Picture yourselves today watching the news on a TV or listening to the news on a radio or reading the news in a newspaper. Would you keep on watching a TV report or listening to a radio broadcast or reading a news release of the day – the day when Jesus was humiliated, mocked, crowned with a thorn crown, spit on, flogged, hit and brutally hung on and nailed to a cross – that was between two robbers, that had been stuck into the ground on a stubby hill that was known as Golgotha?
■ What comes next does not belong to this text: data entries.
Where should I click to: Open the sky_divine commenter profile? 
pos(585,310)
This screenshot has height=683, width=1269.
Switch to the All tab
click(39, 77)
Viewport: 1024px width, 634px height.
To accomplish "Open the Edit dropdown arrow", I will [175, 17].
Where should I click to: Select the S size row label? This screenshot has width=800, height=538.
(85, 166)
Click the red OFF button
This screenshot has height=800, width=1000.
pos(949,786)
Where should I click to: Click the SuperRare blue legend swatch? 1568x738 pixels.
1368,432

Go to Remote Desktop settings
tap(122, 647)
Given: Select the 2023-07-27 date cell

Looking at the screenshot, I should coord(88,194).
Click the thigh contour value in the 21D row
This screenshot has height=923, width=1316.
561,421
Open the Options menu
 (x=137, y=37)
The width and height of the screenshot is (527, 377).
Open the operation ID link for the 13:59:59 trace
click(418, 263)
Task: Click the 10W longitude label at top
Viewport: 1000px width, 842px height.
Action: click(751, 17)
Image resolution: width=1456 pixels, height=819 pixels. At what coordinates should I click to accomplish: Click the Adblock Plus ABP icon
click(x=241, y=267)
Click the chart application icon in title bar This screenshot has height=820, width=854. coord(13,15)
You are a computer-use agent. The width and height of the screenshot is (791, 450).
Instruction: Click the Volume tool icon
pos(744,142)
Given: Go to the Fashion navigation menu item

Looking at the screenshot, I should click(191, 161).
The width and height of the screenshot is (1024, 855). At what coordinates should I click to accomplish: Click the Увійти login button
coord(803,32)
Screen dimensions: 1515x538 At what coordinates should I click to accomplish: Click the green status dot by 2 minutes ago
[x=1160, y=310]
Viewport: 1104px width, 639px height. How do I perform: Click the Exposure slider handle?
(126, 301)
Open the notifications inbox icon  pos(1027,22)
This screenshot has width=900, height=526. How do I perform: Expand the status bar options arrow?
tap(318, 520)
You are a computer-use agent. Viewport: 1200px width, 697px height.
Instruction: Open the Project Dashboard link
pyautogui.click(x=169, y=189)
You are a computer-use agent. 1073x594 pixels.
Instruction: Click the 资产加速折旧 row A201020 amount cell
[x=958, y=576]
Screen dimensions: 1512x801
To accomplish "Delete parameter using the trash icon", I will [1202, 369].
If you had been watching a TV transmission or been listening to a radio broadcast or read later newspaper accounts, you would have witnessed and internalized fresh intimate details of the death of an incarnate man – Whose name was Jesus, that would forever affect your lives and the lives of every guy, gal and kid who would be assigned by God – as God the Father, to live on planet Earth. As kids who were growing up in the city of Jerusalem on that historic day, you would never forget the sudden darkness, the rumbling earthquake, the veil that was in the temple of God being ripped in half, graves being opened with no evidence left of any guy, gal or kid having been in the graves and Jesus being entombed. Matthew 27 verifies the details of probably one of the most terrifying days in the history of the city of Jerusalem for the guys, gals and kids who were living in the city. This day came to an end with what verse 66 says, “So they went and made the tomb secure by putting a seal on the stone and posting the guard.” Do you think that guys and gals would be okay today with a guy being battered like Jesus was?